I’m curious whether anyone’s actually had success with AI-generated workflows from text descriptions. We’re evaluating different platforms partly because the promise of “tell the system what you want in plain language, get a working workflow” sounds amazing on paper.
But I’m skeptical. I’ve seen enough demos and pilot projects to know that the gap between “proof of concept” and “production” is usually where reality hits. The Copilot feature sounds great until you’re dealing with real data formats, error handling, and edge cases that the plain language description didn’t account for.
What I’m wondering is whether this actually changes the evaluation calculus when you’re comparing Make vs Zapier. If the generated workflows save you weeks of development time, that’s a legitimate differentiator. But if you end up rebuilding 60% of the generated code anyway, it’s just marketing.
Has anyone actually shipped a complex automation that started from a plain language description? What did that timeline actually look like, and how much customization did you end up doing?
I’ve done this with a few workflows. The honest answer is that simple stuff works surprisingly well. We have a content generation workflow that started from a description, and it went to production with maybe 10% tweaks. But that’s basic mapping: pull data, run it through Claude, push it somewhere.
When we tried it with something more complex like multi-step data transformation with conditional routing, it generated something that was maybe 40% correct. We ended up rebuilding the logic, but the structure it created actually saved time because we had a starting template.

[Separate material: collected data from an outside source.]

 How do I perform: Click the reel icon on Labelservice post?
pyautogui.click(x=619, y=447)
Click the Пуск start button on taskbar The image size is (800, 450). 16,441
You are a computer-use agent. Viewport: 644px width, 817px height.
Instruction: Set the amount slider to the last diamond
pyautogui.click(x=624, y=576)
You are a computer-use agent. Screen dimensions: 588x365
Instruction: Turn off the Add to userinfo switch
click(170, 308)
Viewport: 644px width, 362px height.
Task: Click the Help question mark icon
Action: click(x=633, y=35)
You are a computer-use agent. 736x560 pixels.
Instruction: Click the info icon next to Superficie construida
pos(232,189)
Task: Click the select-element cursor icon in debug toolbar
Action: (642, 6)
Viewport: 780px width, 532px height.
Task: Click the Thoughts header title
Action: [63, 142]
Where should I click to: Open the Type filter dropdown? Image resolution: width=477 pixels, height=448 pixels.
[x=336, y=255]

If you’re evaluating platforms, I’d test it on your actual use cases, not the demo scenarios. That’s the only way to know if it’s a time saver or just a tool that shifts work around.
The key variable here is how well the description captures your process. If you’re vague, the generated workflow is vague. If you’re precise about data structures, error handling, and decision points, the AI can do a better job.

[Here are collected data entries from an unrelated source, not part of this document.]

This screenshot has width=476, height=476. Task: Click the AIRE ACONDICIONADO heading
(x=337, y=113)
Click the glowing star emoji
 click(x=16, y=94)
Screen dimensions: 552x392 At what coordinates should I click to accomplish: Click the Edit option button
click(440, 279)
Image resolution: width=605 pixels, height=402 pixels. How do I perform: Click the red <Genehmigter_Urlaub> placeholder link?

We’ve used AI-generated workflows as scaffolding. The generator creates maybe 70% of what you need, and you fill in the gaps. That’s genuinely useful because it cuts out boilerplate. But expecting to write one paragraph and get production-ready code is not realistic for anything beyond simple cases.
I’d separate two use cases here. For simple automations like “connect source A to destination B with some basic filtering”, plain language generation works well with minimal rework. For anything involving complex logic, multiple data sources, or conditional workflows, you’re looking at significant customization.
We found that including specific examples in the text description improves the generated workflow quality dramatically. Instead of saying “filter records by status”, we’d say “keep only records where status equals complete and timestamp is within last 30 days”. The generated workflow was much closer to what we needed.
For platform comparison, I’d weight this as maybe a 15-20% efficiency gain for simple automations, but not a game changer for complex workflows. It’s nice to have, but not the deciding factor.
The workflow generation feature works best when you already understand the platform and can articulate requirements precisely. Non-technical users often generate vague descriptions that produce equally vague workflows. That then requires more iteration and refinement than building from scratch would take.
The platform that implements this feature best is the one that makes refinement cycles fast, not the one that generates the most impressive initial output. Speed to production matters more than initial accuracy.
Plain text to production? Works for simple stuff. Complex workflows? Count on rebuilding 50% of it. Use it as a template generator, not a replacement for design.
Latenode’s Copilot actually handles this differently than I expected. We tested it by describing three of our typical workflows in plain language and compared the output to what our team would normally build manually.
For straightforward stuff like data routing and basic transforms, it was genuinely close to production-ready. Maybe 10-15% refinement needed. For workflows involving multiple AI models or complex conditional logic, it got the structure right but needed customization on the execution specifics.
What surprised us was how much faster iteration became. Instead of building from blank canvas, we refined generated scaffolding. That cut our development cycle by maybe 25-30% because we were working with something concrete rather than starting from nothing.
If you’re comparing platforms, ask them for your actual use case examples, not their demo scenarios. That’s how you know if the generation feature actually saves you time.